¿Y Si No Tienes Que Tener Miedo?
Cuando tu vida se vuelve difícil, y se lo atribuyes a eventos externos como los tornados o la muerte de los amados que te dejan atrás, o sea lo que fuere que ha ocurrido, es como si tu corazón fuera partido en dos, y tú te atemorizas. Y, al daño, le agregas esos presentimientos como que El cielo está cayendo, y que está cayendo sobre ti.
Amado, los eventos son eventos. Sea lo que fuere que ha ocurrido, ha ocurrido. El miedo es lo que te asalta ahora. Lo que ha ocurrido es bastante duro para ti. Ahora, ten suficiente lástima, y no juntes tu dolor con pensamientos de miedo. Ponle un fin a todo ese pensamiento torturador acerca de qué otra angustia podrías tener. O, si debes jugar el juego de Y si…, empieza con: “¿Y si no tengo que tener miedo? ¿Y si todo está cuidado? ¿Y si me preocupo por nada?”
Si sobrevivieras a un volcán, alégrate de que sobreviviste. El peligro pasó. La fatalidad no te superó. Y ahora, ¿por qué postrarte en tus pensamientos, temiendo algo peor? Todo lo que queda es la limpieza, amado. Primero, limpia tu pensamiento. Ahora es el momento de abandonar todo aquello con lo que te has torturado. Sigue con tu vida. No dejes que el pánico se estampe en tu corazón.
Sobreviviste, amado, y ahora sobrevive a la angustia que te da el miedo. La angustia es una donación del miedo hacia ti. No necesitas aceptar todas las donaciones.
Tú sientes los estragos del miedo físicamente. Ven, no te hagas eso a ti mismo. Deja que tu corazón lata como debe y no con punzadas que hieren tu corazón. No tiene más sentido el “Ay de Mi”, amado.
Cambia el “Ay de Mi” por el “Mírame, afortunado yo, mira como lo superé con éxito. ¡Soy una maravilla! Soy un Ser maravilloso que sobrevivió al desastre.

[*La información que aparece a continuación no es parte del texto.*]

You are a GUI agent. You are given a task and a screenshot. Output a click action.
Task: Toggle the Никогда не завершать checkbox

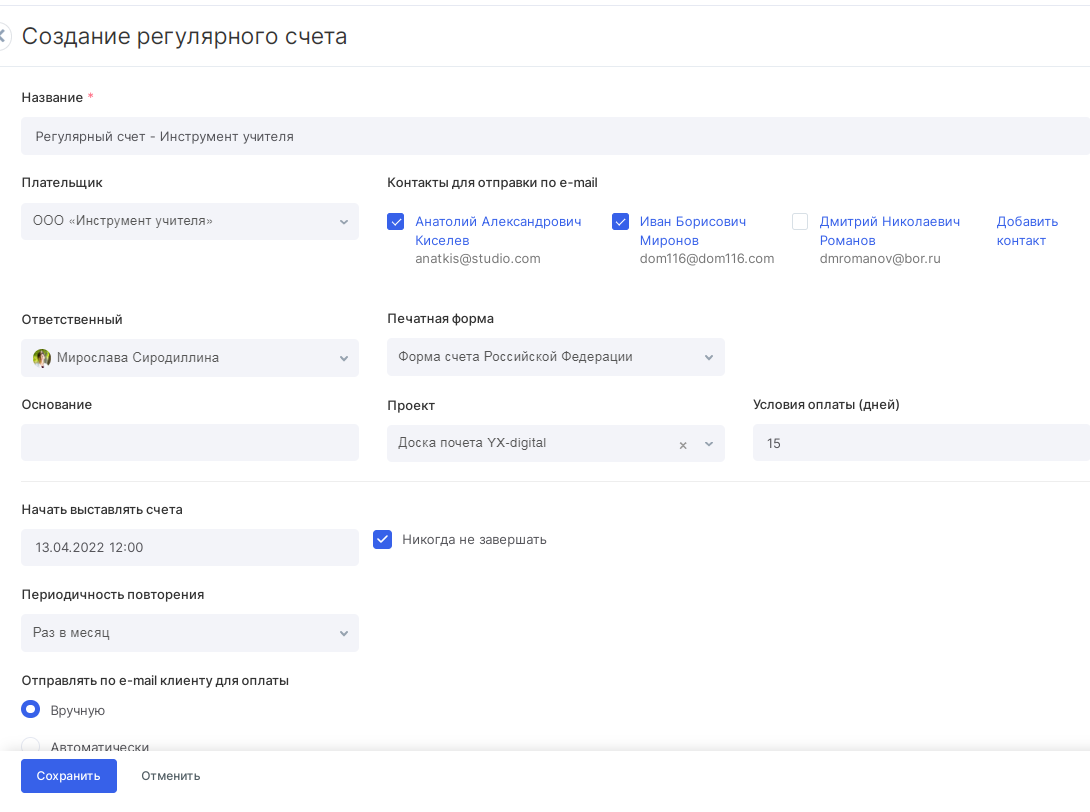[382, 540]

El desastre está detrás mío ahora. Estoy vivo. Estoy aquí. Soy deslumbrante.” Continua diciendo:
“No necesito armadura. Tengo la protección de los ángeles. Los ángeles están firmes, parados alrededor mío. Ellos me envuelven en sus alas. ¿A qué debo tenerle miedo? Esa es una pérdida de tiempo, de todos modos.
“Ya no cobijo miedo ni pánico. Cobijo un sentimiento de maravilla. Y ahora le doy seguridad a los otros que pueden no saber que nuestra seguridad está asegurada, y que todos estamos sanos y salvos. Estamos a salvo en las alas de los ángeles y bajo el escudo del amor de Dios que él despliega sobre nosotros abundantemente.”
“¿Por qué creí incluso en la pérdida cuando Dios me provee con alegría?”
“Si mi vida, tal como la percibí, fuera quitada de mí, ya no me quejaría, porque el miedo y la queja van de la mano. He abandonado el miedo, y he abandonado la queja. Ya no agacho la cabeza ante ellos. Levanto mis ojos y veo la gracia de Dios, un bálsamo para mis ojos, un bálsamo para mi corazón, un bálsamo para el mundo.”
“¿Cómo es posible que yo le haya permitido alguna vez a mi coraje quedarse atrás? ¿Cómo pude sacrificar el coraje y poner al miedo en su lugar? Sé que no debo sacrificar, porque Dios me lo dijo. Me dijo que no me debo sacrificar. En su lugar, me envalentona para que crezca. Más que sacrificarme, yo sostengo la ley del amor, y no vacilo, estoy aquí en la Tierra para ser sorprendido por las maravillas que Dios ha creado y nos ha dado a todos nosotros. Y por lo tanto, estoy Asombrado.”